NHRA Oil-Down Penalties: Make a Rule and They Will Find the Solution

The pro teams have sure been whining a lot about the NHRA’s new, strict oil-down rules. Under the new rules you lose points and receive monetary fines from the first oil-down of the season on, and with each subsequent oil-down of the track Top Fuel and Funny Car teams receive ever higher fines and points losses, up to $18,000 and 50 points for your tenth oil-down.

The teams have been giving lip service to the point that the NHRA needs to move the show along faster if it hopes to get more live coverage and priority coverage on TV, while quickly saying that the penalties are all but useless and it’s just kicking a dead horse when it’s down. Hold on; back the truck up.

More and better TV coverage is everything; our sport will live or die on better TV coverage. TV is what brings big sponsors into the sport. Mainstream TV coverage is the difference between the NFL and the Xtreme Roller Skating Lacrosse League. One is in tens of millions of homes via television and the other is on a few people’s Facebook pages. And in order to get better coverage on TV we need more live coverage and we need that live coverage to move along quickly and retain viewers’ attention and entertain them fully.

On Sunday morning, February 8, I stood on the Pomona starting line next to NHRA President Tom Compton before the driver introductions started. I told Tom that I was in favor of their new oil-down penalties. The first thing Tom said was, “It’s all about the TV coverage.” My point exactly.

Yes, I understand that if a top fuel or fuel funny car just oiled down the lane, the team has probably suffered tens of thousands of dollars of parts’ loss. But that loss is already built into the budget, or it should be. Nitro cars with 10,000 horsepower break parts. The amazing thing isn’t that they break parts, it’s that they don’t do it much more often than they do. Ten thousand horsepower? Excuse me? That’s insane, that’s wizardry, that’s pushing the laws of physics to such an extreme that the very laws themselves whimper and cringe.
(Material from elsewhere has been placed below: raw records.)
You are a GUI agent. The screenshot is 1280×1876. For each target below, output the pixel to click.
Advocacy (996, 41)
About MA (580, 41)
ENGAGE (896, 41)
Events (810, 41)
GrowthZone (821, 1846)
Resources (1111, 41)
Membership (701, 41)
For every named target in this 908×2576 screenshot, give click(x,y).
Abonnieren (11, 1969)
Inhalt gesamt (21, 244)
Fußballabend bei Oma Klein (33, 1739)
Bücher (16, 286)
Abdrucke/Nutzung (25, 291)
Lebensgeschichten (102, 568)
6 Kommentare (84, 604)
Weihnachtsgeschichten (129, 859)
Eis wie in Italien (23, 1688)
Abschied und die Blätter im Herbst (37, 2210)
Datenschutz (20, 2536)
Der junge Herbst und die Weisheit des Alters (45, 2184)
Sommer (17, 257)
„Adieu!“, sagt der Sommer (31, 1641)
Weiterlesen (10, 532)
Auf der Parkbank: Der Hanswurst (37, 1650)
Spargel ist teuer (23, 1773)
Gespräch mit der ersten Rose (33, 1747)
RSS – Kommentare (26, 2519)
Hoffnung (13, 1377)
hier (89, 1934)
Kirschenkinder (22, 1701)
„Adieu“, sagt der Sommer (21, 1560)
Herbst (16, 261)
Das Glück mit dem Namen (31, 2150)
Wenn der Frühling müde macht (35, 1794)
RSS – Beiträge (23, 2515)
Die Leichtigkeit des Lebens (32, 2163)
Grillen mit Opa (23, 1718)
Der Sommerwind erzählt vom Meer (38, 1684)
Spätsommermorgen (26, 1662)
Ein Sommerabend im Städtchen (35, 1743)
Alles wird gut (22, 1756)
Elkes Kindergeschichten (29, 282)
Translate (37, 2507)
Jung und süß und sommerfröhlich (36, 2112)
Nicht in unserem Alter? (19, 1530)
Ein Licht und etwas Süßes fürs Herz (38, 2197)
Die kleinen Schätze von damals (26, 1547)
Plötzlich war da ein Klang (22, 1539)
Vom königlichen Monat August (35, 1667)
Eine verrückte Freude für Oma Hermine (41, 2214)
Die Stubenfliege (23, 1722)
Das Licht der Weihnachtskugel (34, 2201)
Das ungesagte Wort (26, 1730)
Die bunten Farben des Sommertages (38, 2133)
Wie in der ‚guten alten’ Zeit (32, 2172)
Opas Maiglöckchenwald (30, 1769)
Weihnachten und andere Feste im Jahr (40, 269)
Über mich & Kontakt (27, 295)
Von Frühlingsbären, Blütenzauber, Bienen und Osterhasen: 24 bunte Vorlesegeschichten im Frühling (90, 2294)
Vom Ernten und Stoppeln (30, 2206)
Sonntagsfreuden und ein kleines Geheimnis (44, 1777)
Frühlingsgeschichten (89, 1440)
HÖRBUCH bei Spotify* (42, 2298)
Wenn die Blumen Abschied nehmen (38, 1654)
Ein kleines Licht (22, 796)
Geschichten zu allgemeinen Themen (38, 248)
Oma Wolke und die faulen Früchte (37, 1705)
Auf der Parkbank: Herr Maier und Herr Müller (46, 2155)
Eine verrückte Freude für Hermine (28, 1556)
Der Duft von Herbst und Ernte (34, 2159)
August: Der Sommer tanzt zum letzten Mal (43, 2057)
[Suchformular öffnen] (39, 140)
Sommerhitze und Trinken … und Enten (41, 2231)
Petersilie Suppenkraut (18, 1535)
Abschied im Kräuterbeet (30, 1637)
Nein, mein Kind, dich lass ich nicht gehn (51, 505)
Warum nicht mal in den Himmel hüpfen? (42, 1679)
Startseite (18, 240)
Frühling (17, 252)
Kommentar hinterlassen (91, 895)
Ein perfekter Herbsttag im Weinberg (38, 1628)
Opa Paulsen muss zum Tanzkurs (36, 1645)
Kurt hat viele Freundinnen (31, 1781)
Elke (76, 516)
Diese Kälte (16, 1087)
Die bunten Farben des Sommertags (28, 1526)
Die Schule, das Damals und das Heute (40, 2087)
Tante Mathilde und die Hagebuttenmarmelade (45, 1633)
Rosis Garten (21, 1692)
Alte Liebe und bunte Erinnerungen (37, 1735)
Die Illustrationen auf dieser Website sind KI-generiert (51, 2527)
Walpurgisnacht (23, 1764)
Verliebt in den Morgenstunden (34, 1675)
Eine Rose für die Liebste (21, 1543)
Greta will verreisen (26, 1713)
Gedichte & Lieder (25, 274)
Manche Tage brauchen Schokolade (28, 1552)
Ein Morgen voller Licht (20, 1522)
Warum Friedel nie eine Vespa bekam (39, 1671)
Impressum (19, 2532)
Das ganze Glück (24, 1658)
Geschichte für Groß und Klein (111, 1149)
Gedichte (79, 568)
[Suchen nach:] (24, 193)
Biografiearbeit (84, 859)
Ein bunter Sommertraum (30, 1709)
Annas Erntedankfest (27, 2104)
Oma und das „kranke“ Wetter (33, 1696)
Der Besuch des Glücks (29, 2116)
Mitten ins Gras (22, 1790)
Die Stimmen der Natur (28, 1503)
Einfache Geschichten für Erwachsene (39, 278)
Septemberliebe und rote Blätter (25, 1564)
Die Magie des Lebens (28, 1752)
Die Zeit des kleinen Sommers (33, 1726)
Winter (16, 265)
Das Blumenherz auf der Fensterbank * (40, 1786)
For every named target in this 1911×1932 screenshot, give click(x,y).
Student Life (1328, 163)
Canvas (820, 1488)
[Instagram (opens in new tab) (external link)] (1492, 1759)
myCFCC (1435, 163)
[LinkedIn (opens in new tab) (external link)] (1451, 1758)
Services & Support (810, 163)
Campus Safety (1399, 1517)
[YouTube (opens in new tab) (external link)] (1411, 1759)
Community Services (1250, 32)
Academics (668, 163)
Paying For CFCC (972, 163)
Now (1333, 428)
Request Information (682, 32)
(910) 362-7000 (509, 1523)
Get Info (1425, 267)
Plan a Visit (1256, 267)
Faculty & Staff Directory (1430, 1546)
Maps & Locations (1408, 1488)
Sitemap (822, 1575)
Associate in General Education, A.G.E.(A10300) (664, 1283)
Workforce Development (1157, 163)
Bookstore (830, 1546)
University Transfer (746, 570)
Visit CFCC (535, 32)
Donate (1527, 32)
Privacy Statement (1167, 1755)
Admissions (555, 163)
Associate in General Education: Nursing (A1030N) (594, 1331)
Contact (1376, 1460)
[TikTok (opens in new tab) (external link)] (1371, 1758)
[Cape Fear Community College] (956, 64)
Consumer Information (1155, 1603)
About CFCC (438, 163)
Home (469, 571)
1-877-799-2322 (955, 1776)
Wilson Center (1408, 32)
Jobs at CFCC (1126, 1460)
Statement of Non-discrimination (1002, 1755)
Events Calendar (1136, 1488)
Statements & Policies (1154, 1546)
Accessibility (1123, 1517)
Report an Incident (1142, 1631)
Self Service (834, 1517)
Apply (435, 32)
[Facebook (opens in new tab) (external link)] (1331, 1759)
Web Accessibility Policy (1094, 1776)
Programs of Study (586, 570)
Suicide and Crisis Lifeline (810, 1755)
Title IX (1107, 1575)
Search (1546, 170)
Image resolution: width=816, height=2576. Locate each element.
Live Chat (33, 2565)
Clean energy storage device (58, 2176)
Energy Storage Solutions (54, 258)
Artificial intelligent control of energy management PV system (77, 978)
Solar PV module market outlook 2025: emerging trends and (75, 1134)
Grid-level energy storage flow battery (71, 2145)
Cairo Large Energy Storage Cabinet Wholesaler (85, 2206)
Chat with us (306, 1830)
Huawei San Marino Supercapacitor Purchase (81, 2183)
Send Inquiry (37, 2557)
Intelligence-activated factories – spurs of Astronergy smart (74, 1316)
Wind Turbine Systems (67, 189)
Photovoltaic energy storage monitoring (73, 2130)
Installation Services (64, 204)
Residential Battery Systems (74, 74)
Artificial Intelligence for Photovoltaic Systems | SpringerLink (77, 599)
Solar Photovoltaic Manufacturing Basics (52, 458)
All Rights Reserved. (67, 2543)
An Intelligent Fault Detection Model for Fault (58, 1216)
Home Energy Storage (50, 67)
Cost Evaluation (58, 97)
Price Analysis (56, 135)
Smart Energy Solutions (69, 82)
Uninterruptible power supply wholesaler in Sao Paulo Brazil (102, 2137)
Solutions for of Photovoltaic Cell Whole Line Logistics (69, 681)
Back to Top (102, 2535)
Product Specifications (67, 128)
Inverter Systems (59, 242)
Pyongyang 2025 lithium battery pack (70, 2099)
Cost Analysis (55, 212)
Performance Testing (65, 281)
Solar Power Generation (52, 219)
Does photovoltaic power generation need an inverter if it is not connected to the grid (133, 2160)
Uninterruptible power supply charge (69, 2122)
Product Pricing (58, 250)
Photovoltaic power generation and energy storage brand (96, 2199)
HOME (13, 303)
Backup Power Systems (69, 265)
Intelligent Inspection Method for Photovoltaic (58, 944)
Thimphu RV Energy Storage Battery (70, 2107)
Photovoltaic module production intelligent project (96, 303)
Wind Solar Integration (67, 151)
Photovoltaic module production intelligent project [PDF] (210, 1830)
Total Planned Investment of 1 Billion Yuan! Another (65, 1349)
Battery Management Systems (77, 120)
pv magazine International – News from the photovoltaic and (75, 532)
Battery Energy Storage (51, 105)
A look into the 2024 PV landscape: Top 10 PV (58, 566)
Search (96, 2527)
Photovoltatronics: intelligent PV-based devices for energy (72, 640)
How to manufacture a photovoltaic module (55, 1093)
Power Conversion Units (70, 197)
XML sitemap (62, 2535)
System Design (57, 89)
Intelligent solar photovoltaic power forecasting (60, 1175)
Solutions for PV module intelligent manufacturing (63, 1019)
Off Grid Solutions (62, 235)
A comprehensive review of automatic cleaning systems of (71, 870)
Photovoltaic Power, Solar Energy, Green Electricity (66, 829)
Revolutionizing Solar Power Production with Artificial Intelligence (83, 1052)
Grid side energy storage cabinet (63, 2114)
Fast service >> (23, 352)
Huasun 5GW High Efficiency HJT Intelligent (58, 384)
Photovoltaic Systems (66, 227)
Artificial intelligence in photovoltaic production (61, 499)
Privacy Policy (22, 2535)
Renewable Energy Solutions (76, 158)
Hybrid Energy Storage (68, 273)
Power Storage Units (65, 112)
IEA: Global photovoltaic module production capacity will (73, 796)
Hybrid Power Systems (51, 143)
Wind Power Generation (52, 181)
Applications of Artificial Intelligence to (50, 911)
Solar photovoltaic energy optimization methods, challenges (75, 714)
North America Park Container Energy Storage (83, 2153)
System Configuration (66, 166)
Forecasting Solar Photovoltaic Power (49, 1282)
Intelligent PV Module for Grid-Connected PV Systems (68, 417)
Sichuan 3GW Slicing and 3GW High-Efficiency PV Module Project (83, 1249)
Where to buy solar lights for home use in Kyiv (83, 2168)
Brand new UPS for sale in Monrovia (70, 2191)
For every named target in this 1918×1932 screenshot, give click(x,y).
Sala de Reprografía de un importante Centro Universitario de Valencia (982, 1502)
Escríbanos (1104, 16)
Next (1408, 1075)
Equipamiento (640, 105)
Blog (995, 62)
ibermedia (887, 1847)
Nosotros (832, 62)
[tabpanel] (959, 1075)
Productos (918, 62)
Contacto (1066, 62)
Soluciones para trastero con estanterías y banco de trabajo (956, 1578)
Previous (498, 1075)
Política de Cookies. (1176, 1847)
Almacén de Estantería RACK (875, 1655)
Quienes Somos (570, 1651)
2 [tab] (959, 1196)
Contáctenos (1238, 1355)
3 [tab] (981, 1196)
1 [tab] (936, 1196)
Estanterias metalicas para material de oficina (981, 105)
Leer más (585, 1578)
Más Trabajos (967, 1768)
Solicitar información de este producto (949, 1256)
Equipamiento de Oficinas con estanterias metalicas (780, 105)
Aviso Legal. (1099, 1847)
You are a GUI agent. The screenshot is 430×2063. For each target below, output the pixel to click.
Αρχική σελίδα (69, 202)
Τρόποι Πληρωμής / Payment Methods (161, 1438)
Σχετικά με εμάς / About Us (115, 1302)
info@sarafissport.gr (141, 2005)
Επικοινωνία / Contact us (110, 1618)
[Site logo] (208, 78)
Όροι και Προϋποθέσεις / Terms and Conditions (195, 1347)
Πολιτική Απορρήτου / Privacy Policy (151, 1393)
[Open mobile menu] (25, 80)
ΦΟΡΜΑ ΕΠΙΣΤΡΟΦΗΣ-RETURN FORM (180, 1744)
As a sportsman crew chief it just amazes me that the pros can tear down the engine and supercharger to bare bones, rebuild it, get all of the wires and hoses connected, and have the whole car back in the staging lanes ready to run in a little over an hour. Are you kidding me? On our Mopar Max Maulin’ Magnum SRT8 late model HEMI car, it takes an hour to change the 16 spark plugs we have in the tight confines of a late model engine bay. And the pros can strip down the engine and rebuild it, rebuild a clutch pack that’s 800 degrees Fahrenheit when it comes to the pits, read the data logs, adjust the tune, and get back to the lanes. Hell, NASCAR or Indy car or Formula 1 teams would faint dead if they had to do that kind of work in that timeframe.

But that aside, history shows that Americans can accomplish whatever it takes to achieve a goal. We are the greatest engineers and innovators in the history of the world. When President John F. Kennedy on May 25, 1961, called for America to land a man on the moon and return him safely to Earth, the technology to launch a human out of the atmosphere didn’t even exist. Yet only eight years later, America had invented the solid state transistor, Velcro, the most powerful booster rockets ever built (to this day!), taken computers that only ten years early were so large they required a huge warehouse to hold and made them small enough to fit in the tiny confines of the lunar landing module, and managed to launch a million pound machine that successfully put two humans on the surface of the moon a quarter of a million miles away, and returned them to Earth.